The ISS is set to get a massive PC upgrade. SpaceX and the Enterprise are sending a supercomputer up to the station on SpaceX’s next resupply mission, set for Monday.
As far as opportunities go, ISS certainly does deliver. This space-borne orbital laboratory allowed government and private groups test technology and perform research in microgravity, gave us a testbed for astronaut health in-space, and gave NASA a good toehold for proving technology future deep space missions will need.

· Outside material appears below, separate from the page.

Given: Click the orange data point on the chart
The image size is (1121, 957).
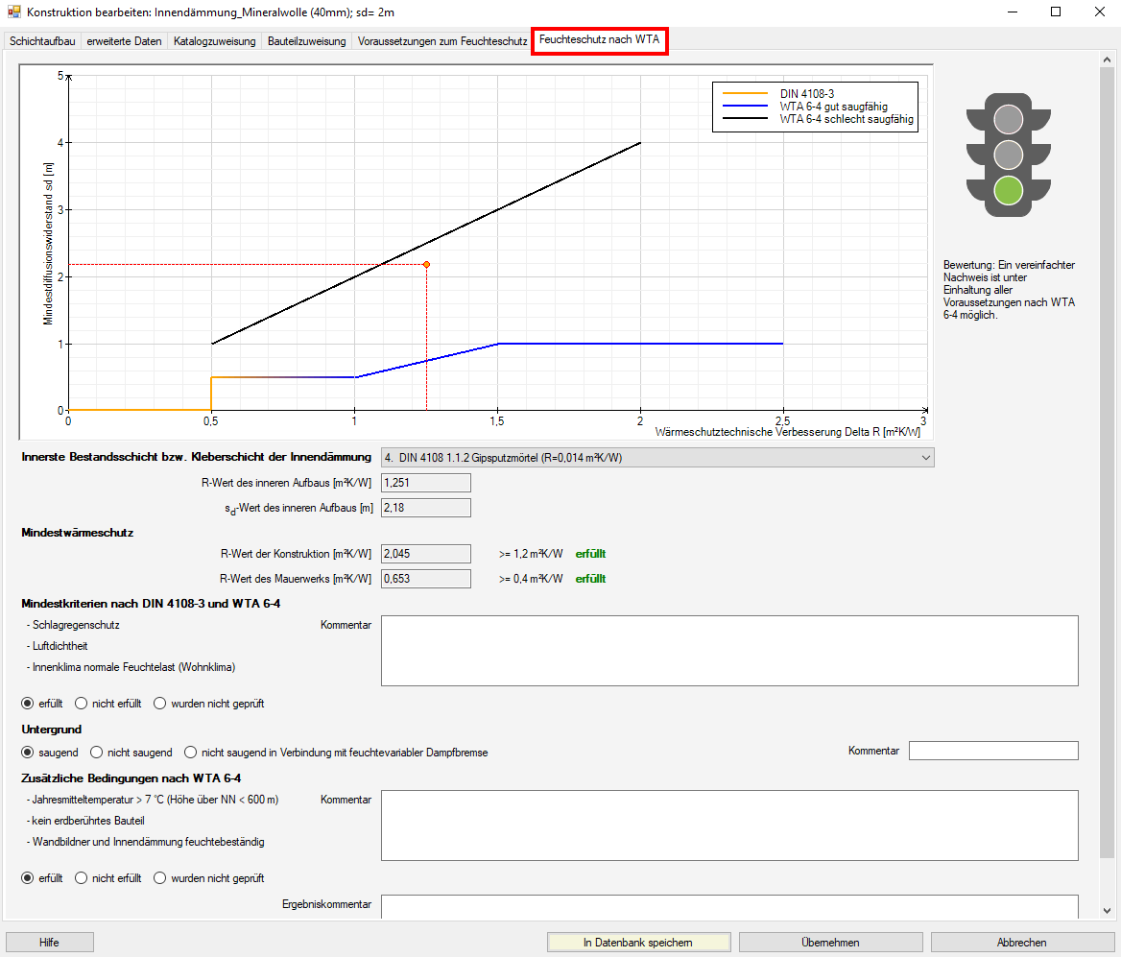Looking at the screenshot, I should [426, 264].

There is one field of technology, however, that hasn’t received that much love on the ISS — computers. Currently, the station is handled by computers relying mostly on i386 processors which are, to put it mildly, absolute rubbish. It’s not much of a problem however since all of the station’s critical systems are monitored by ground control, who can work with astronauts in real time to fix any problems that might appear.
It starts to become a problem the farther away you go from the Earth, though. If we want to have any chance of sending a human crew beyond the Moon, we’ll need computers powerful enough to operate in a deep space environment without backup from ground control. For starters, because of the longer distances involved, communications will start experiencing delays in excess of half an hour at the more remote points of the mission. When that happens, the crew and its computers will have to be able to deal with any issue that arises.

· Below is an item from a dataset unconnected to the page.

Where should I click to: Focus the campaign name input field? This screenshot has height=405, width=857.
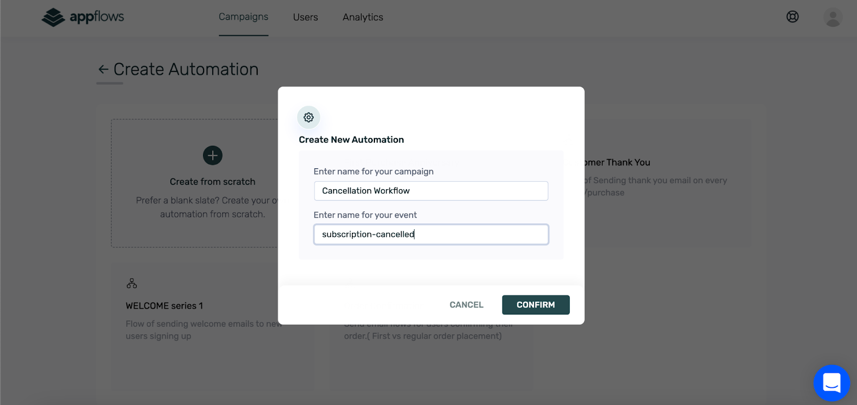pos(431,191)
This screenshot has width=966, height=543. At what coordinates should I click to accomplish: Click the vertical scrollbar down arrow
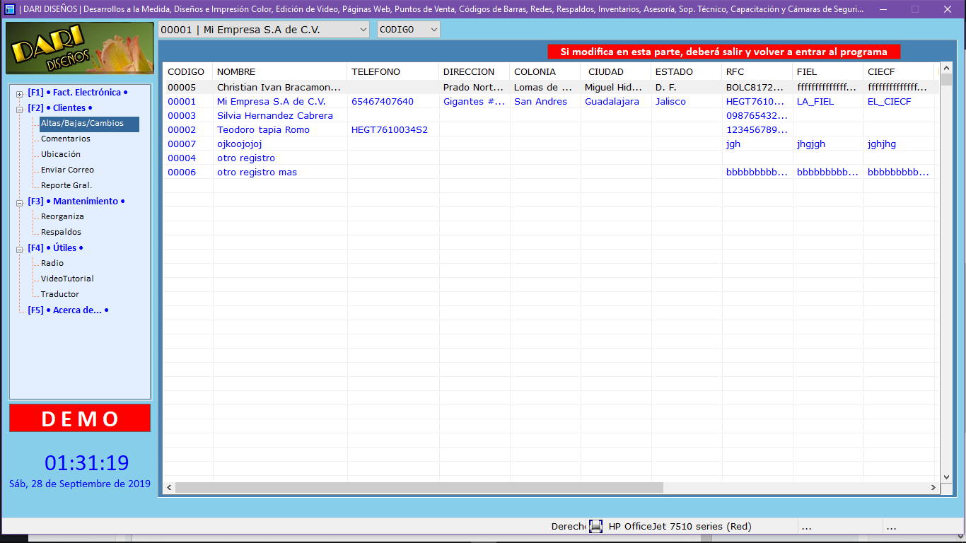point(946,477)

We’re talking a lot more processing power than a few i386s can churn out. That’s why NASA and Hewlett-Packard Enterprise (HPE) are launching the supercomputer to the ISS — to see how it fares in the cold, zero g environment of outer space. The device will be shuttled Monday aboard SpaceX’s next supply mission to the station.
The 1 teraflop ‘super’computer isn’t that powerful by planetside standards, but it is the most powerful computer to ever make its way into space. It’ll stay there for one year, installed inside a rack in the Destiny module of the space station. It will spend this time powering through an endless series of benchmarks designed to detect if and how the computer’s performance is degraded in space.
An identical copy of the computer will run the same tests in a lab down on Earth to serve as a control.
If everything works out fine, the supercomputer might even stay on the ISS after the experiment to help astronauts in their data-crunching needs, saving up a lot of broadband. Let’s hope the experiment works, so NASA will soon have the computers it needs to send people further into the solar system.